In [1]:
import os
from langchain.document_loaders import PyPDFLoader
from langchain.text_splitter import RecursiveCharacterTextSplitter
from langchain.embeddings import HuggingFaceEmbeddings
from langchain.vectorstores import FAISS
from langchain_google_genai import ChatGoogleGenerativeAI
from langchain.chains import RetrievalQA
from utils import clean
from dotenv import load_dotenv

In [2]:
load_dotenv()

True

In [3]:
dir = "../../documents"
documents_path = os.listdir(dir)
documents_path = [f"{dir}/{file}" for file in documents_path]

In [4]:
documents = []
for file in documents_path:
    loader = PyPDFLoader(file)
    loaded_docs = loader.load()
    
    for doc in loaded_docs:
        doc.page_content = clean(doc.page_content)
    
    documents.extend(loaded_docs)

In [5]:
text_splitter = RecursiveCharacterTextSplitter(chunk_size=200, chunk_overlap=20)
chunks = text_splitter.split_documents(documents)

In [6]:
embedding_model = HuggingFaceEmbeddings(model_name="sentence-transformers/all-MiniLM-L6-v2")
embeddings = embedding_model.embed_documents([chunk.page_content for chunk in chunks])

In [7]:
vectorstore = FAISS.from_documents(documents=chunks, embedding=embedding_model)

In [8]:
retriever  = vectorstore.as_retriever()
llm = ChatGoogleGenerativeAI(model="gemini-2.0-flash", temperature=0.2)

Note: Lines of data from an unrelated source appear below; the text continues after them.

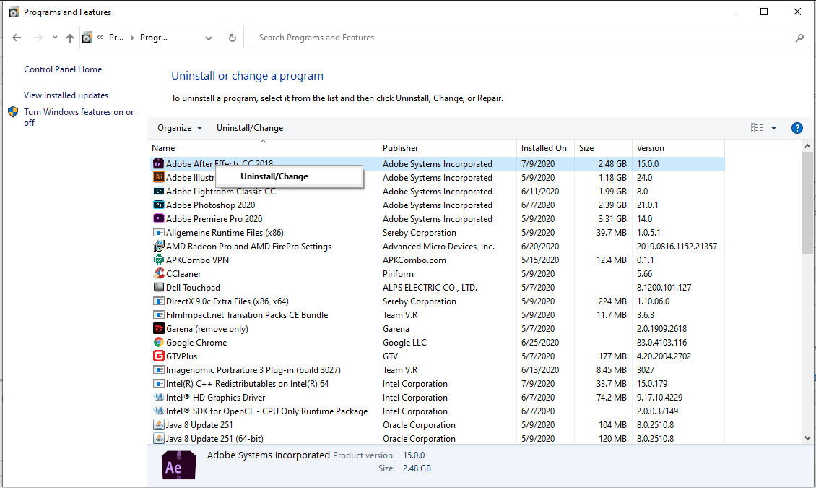Open the Control Panel Home link
Viewport: 816px width, 488px height.
[x=63, y=69]
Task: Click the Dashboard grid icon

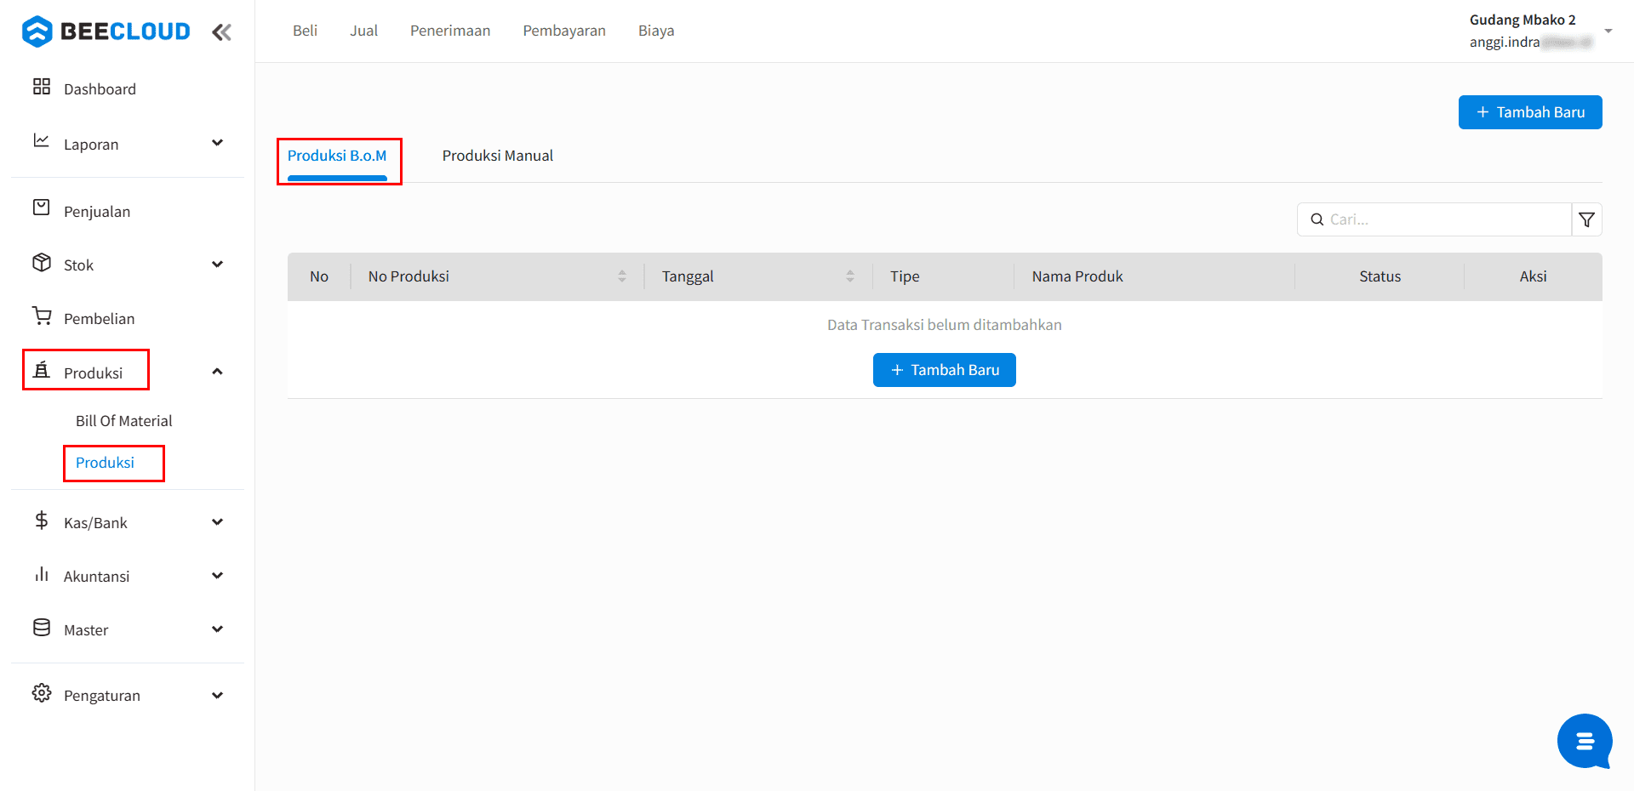Action: click(x=41, y=87)
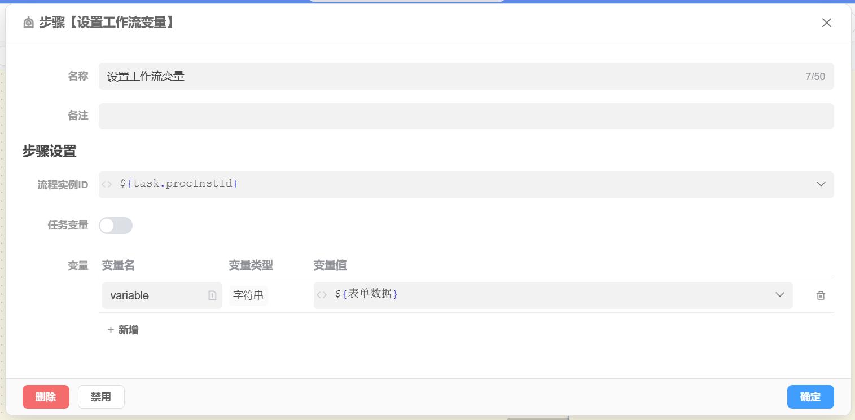Click 新增 to add a variable
Image resolution: width=855 pixels, height=420 pixels.
[123, 330]
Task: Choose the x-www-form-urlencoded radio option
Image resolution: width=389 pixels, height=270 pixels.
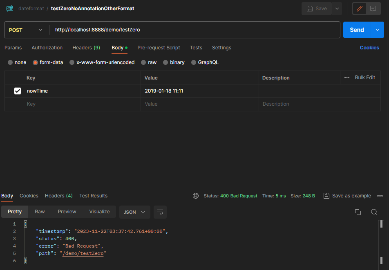Action: point(72,62)
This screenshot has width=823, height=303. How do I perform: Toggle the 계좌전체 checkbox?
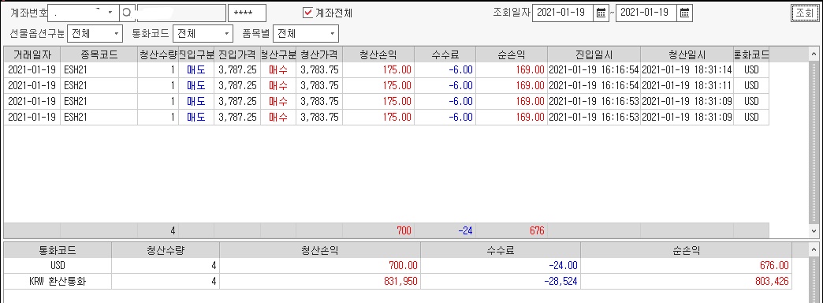tap(307, 12)
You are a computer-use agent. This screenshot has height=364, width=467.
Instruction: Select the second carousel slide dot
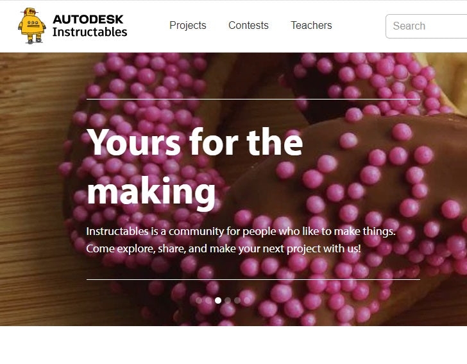point(208,300)
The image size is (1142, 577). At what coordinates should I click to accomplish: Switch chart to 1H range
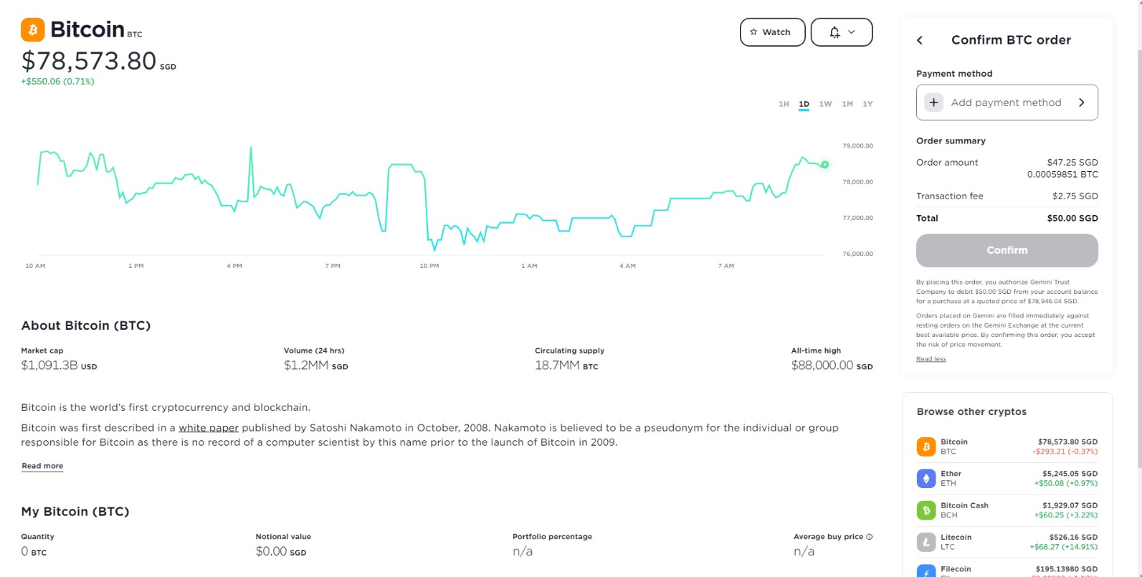click(x=784, y=104)
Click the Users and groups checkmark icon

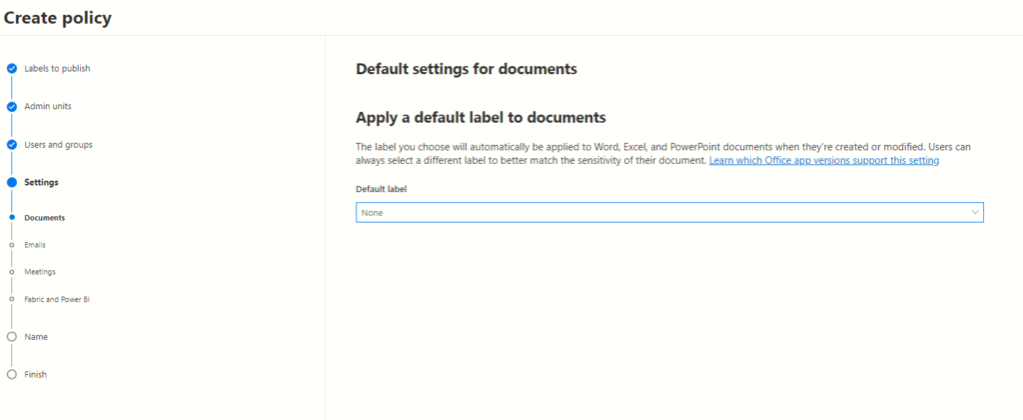[12, 144]
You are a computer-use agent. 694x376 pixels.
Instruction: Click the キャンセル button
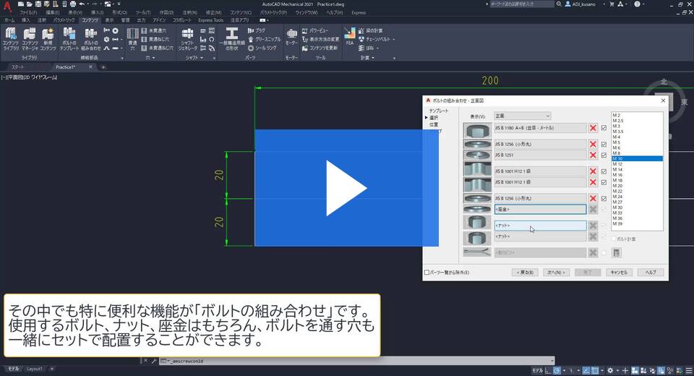coord(618,273)
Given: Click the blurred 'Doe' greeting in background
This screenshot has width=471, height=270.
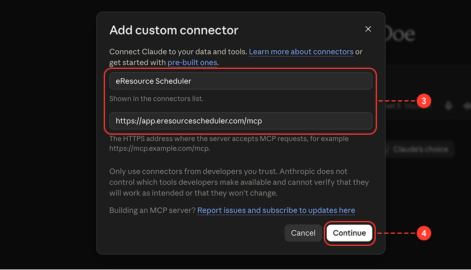Looking at the screenshot, I should pyautogui.click(x=400, y=34).
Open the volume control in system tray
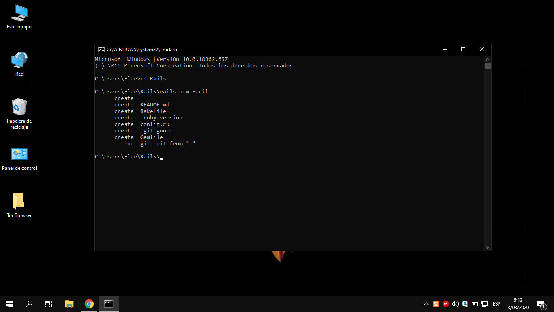This screenshot has height=312, width=554. 455,304
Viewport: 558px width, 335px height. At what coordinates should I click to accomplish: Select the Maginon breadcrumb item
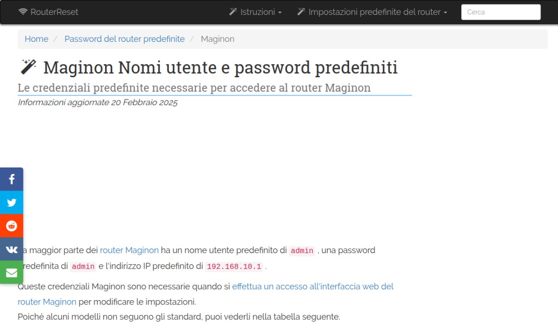(x=218, y=39)
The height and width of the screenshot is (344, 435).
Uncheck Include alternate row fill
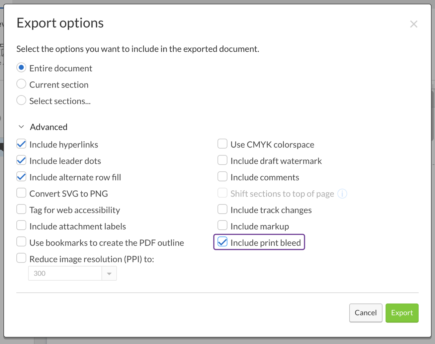(x=21, y=176)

rag_pipeline = RetrievalQA.from_chain_type(llm=llm, retriever=retriever, return_source_documents=True)

In [9]:
query = "how use nural network in nlp"
response = rag_pipeline.invoke(query)

print("Answer:")
print(response["result"])

Answer:
Feedforward networks can be applied to NLP tasks. Instead of using hand-built human-engineered features as the input to a classifier, neural networks can be used. Neural networks are especially useful when the task the network is designed for (like sentiment classification, translation, or parsing) places strong constraints on what makes a good representation for words.


In [16]:
query = "who author this book"
response = rag_pipeline.invoke(query)

print("Answer:")
print(response["result"])

Answer:
Based on the provided text, the book you're referring to is likely related to the work of Mosteller and Wallace (1963) on authorship attribution using Bayesian techniques. However, the text doesn't explicitly state the title of the book or who the author is.


In [11]:
query = "this book explain the lstm and rnn"
response = rag_pipeline.invoke(query)

print("Answer:")
print(response["result"])

Answer:
Based on the context you provided, yes, the book explains both LSTMs and RNNs. It includes information on:

*   The structure of an RNN.
*   How RNNs deal with the sequential nature of language.
*   The application of RNNs to various tasks.
*   The LSTM version of RNNs.
*   The challenges of training RNNs, especially when dealing with information distant from the current point of processing.


In [12]:
query = "who best naive bays or transformer"
response = rag_pipeline.invoke(query)

print("Answer:")
print(response["result"])

Answer:
The context discusses transformers, but does not mention Naive Bayes. Therefore, I cannot compare the two.


In [13]:
query = "In this book what the chapter number for  vector semantic"
response = rag_pipeline.invoke(query)

print("Answer:")
print(response["result"])

Answer:
Based on the provided text, the chapter number for vector semantics is Chapter 6.2.


In [14]:
query = "what the transformer use case"
response = rag_pipeline.invoke(query)

print("Answer:")
print(response["result"])

Answer:
The provided text discusses various aspects of the transformer architecture, including terminology, prenorm, and sinusoidal position embeddings. It also mentions that the original transformer had an encoder-decoder architecture. However, the text does not explicitly mention the specific use cases of transformers.


In [15]:
query = "what the naive bays use case"
response = rag_pipeline.invoke(query)

print("Answer:")
print(response["result"])

Answer:
Naive Bayes is a probabilistic classifier that makes a simplifying assumption about the independence of features. It is often used in text classification, where the order of words is ignored and the frequency of each word is used as a feature.